_What you will do_
Everything from the line holding "Task: Click inside the Documentation text box" to the last line of the material below must be retyped exactly, minus any pictures.

_Data records_
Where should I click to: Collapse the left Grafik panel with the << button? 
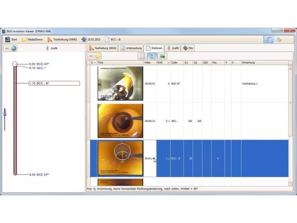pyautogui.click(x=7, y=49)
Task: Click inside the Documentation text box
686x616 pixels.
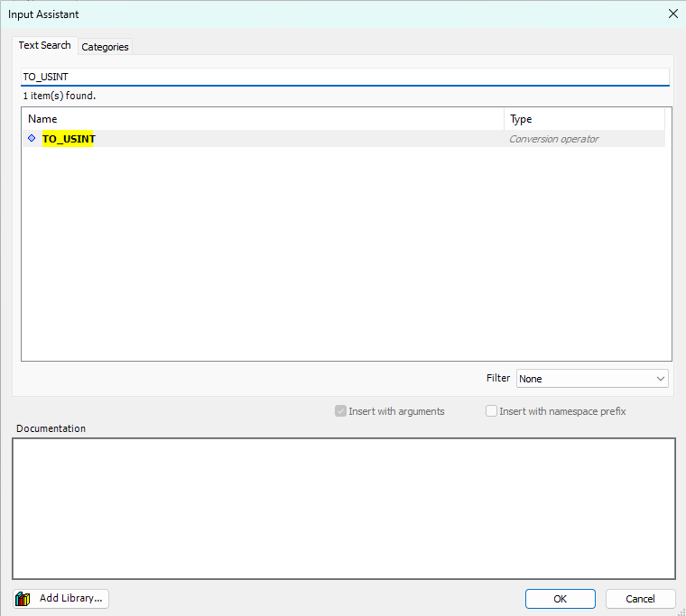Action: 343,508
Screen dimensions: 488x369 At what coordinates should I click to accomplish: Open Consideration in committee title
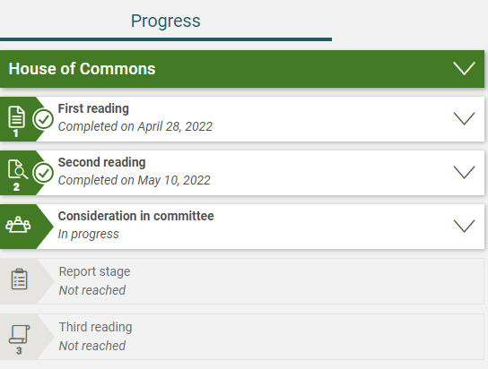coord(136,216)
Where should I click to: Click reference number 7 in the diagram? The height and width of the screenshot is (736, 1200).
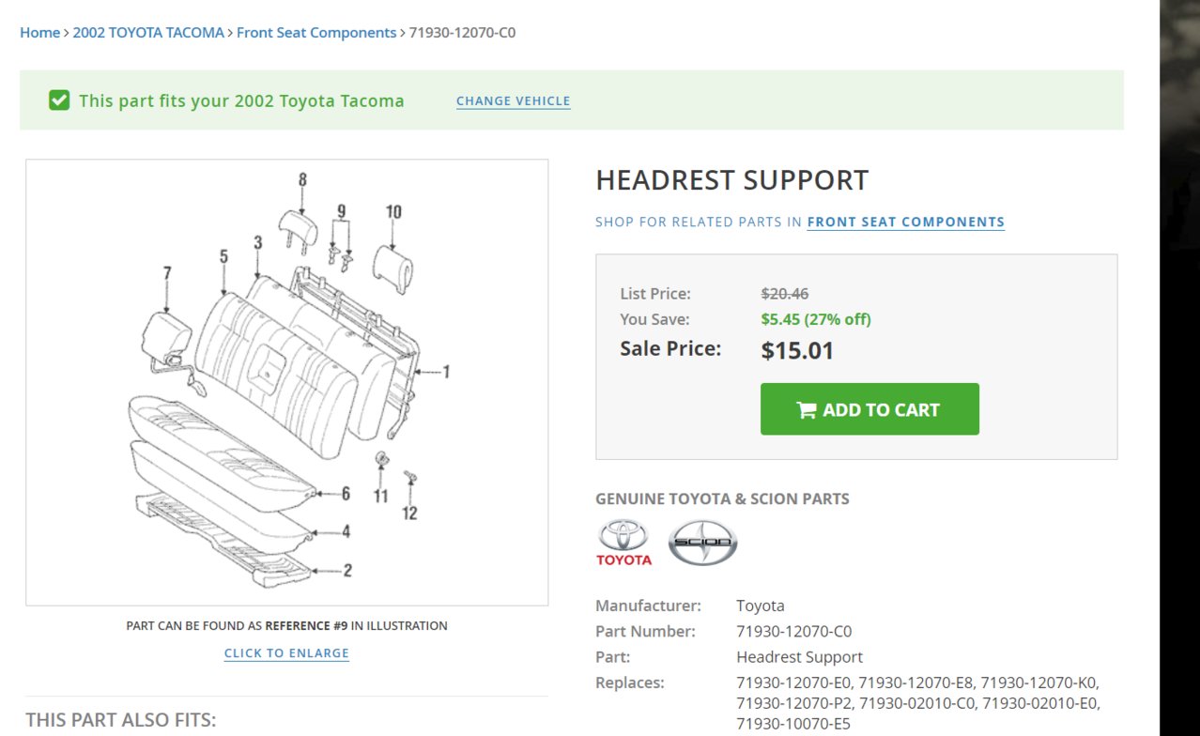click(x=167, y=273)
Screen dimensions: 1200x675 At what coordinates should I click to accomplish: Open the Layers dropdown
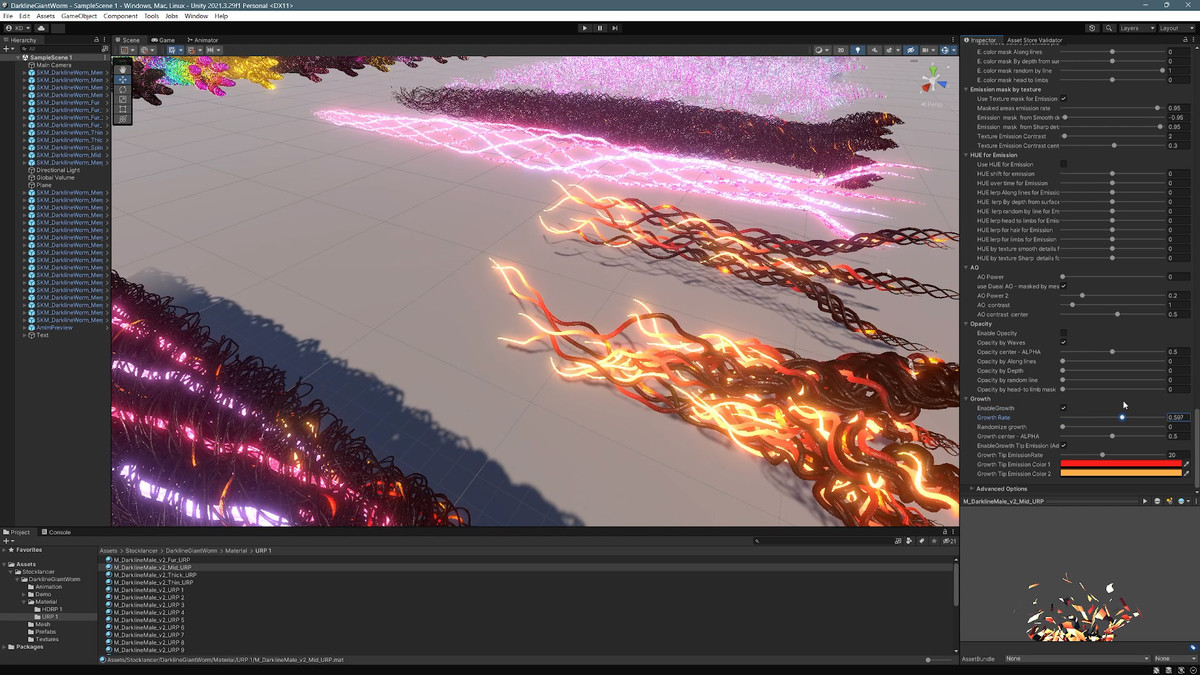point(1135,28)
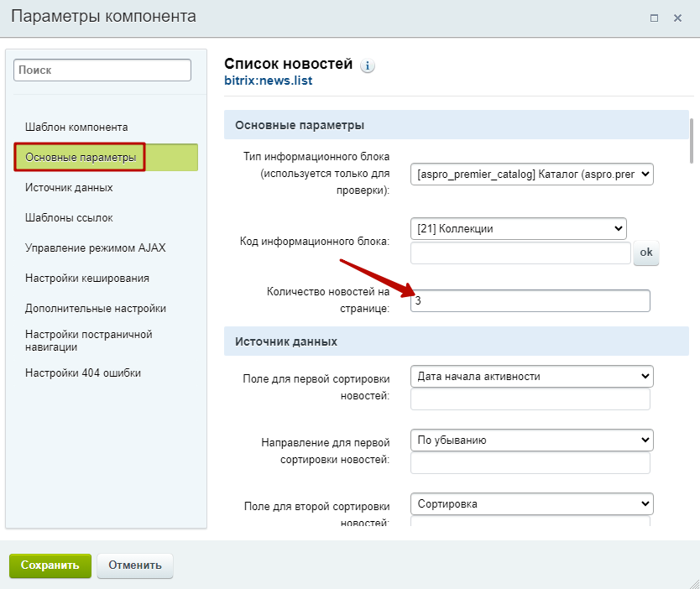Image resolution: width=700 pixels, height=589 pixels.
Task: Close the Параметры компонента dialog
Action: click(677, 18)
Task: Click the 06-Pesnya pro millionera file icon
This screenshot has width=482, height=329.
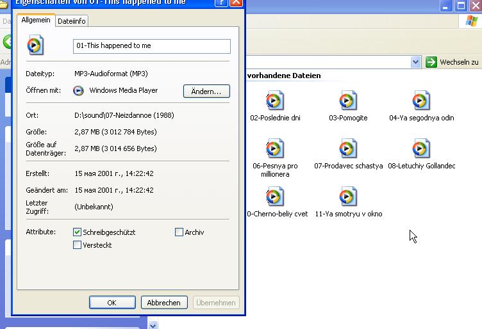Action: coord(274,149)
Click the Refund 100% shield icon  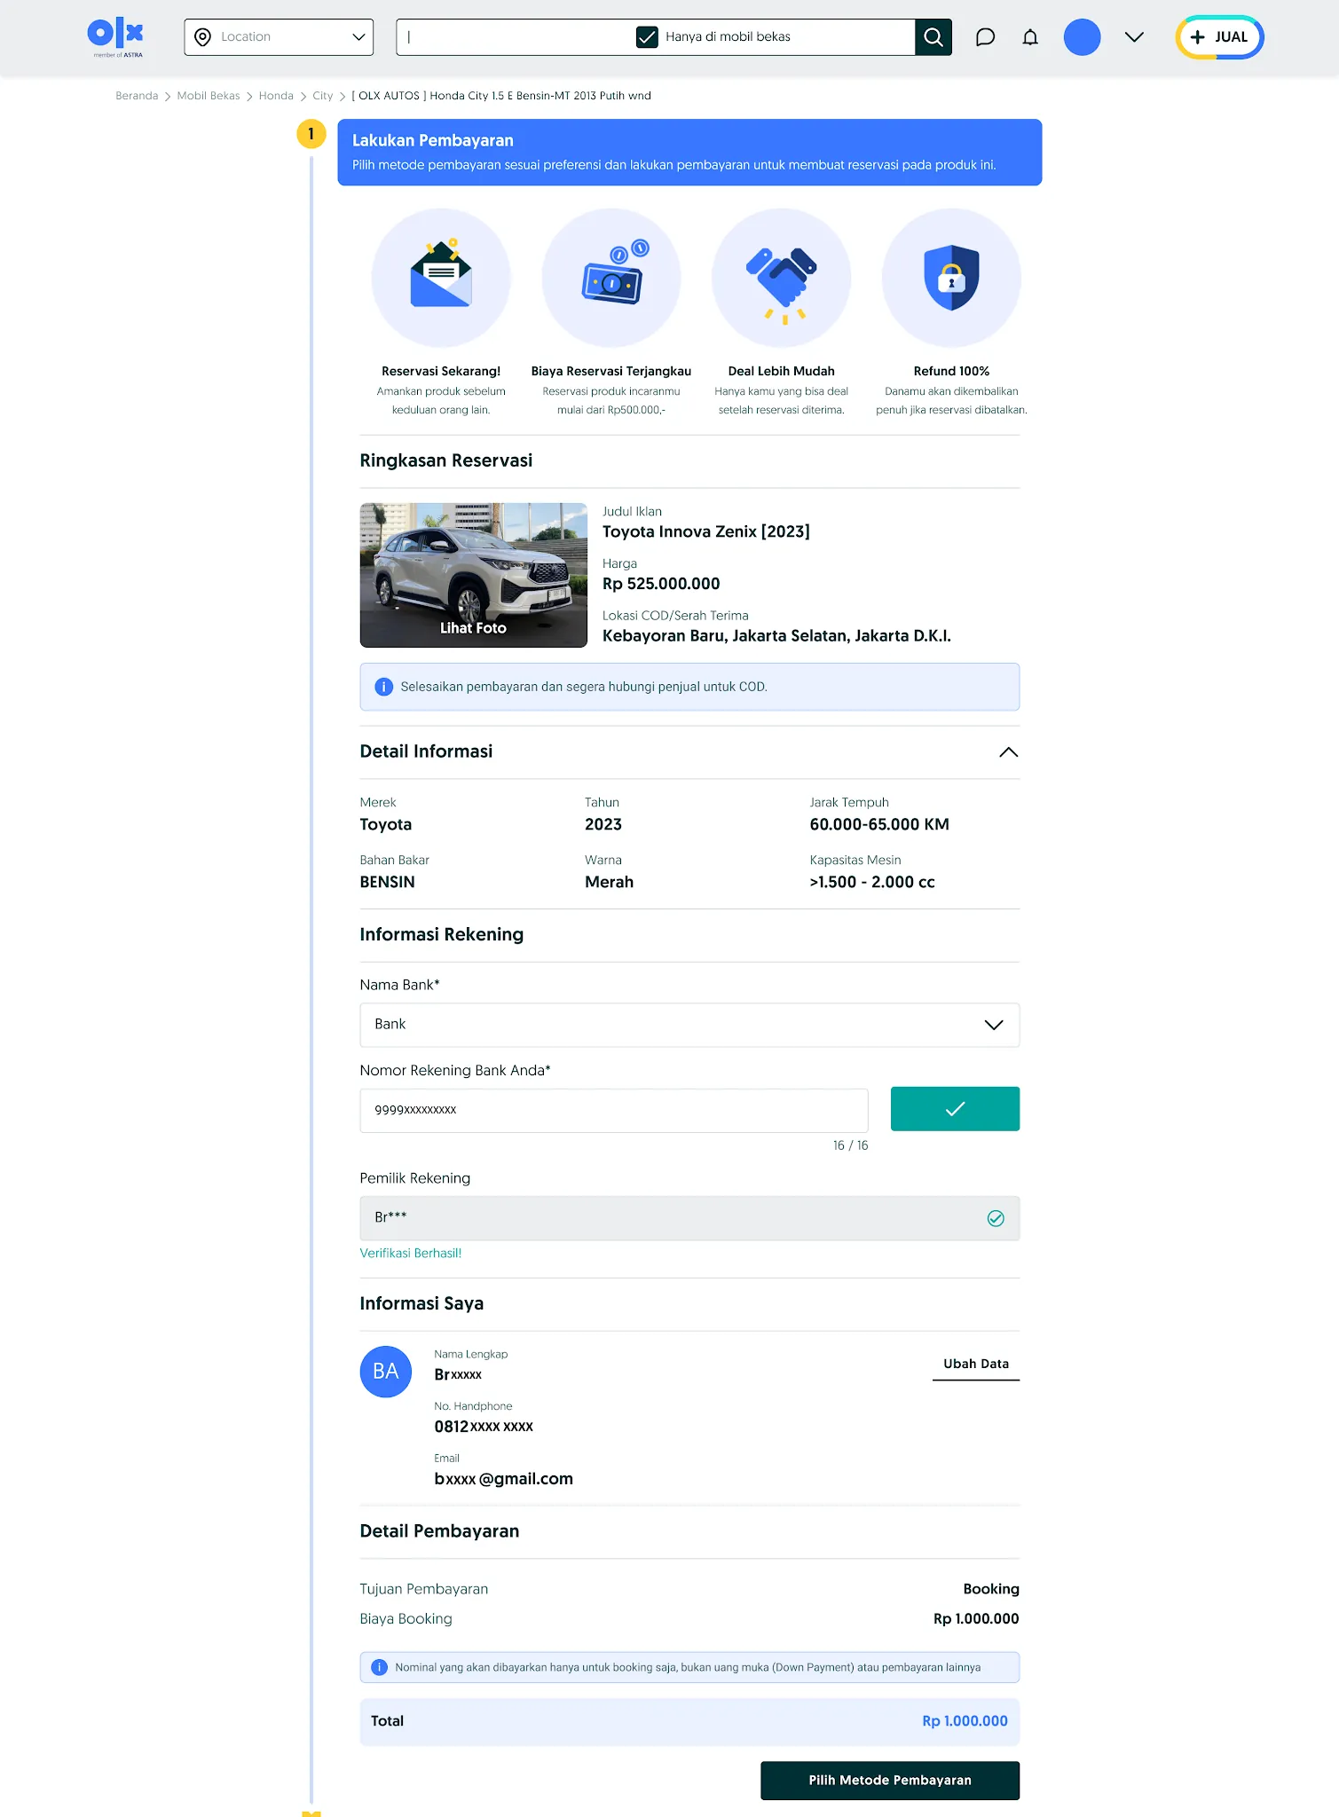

_Task output_
Task: Click inside the Documentation text box
686x616 pixels.
Action: 343,508
Screen dimensions: 488x369 At what coordinates should I click to accomplish: Open Consideration in committee title
coord(136,216)
Where should I click to: Click reference number 7 in the diagram? The height and width of the screenshot is (736, 1200).
click(x=167, y=273)
Screen dimensions: 1200x675 At what coordinates should I click to accomplish: Open the Layers dropdown
point(1135,28)
Image resolution: width=700 pixels, height=589 pixels.
Task: Close the Параметры компонента dialog
Action: click(677, 18)
Task: Click the 06-Pesnya pro millionera file icon
This screenshot has width=482, height=329.
Action: coord(274,149)
Click the Refund 100% shield icon  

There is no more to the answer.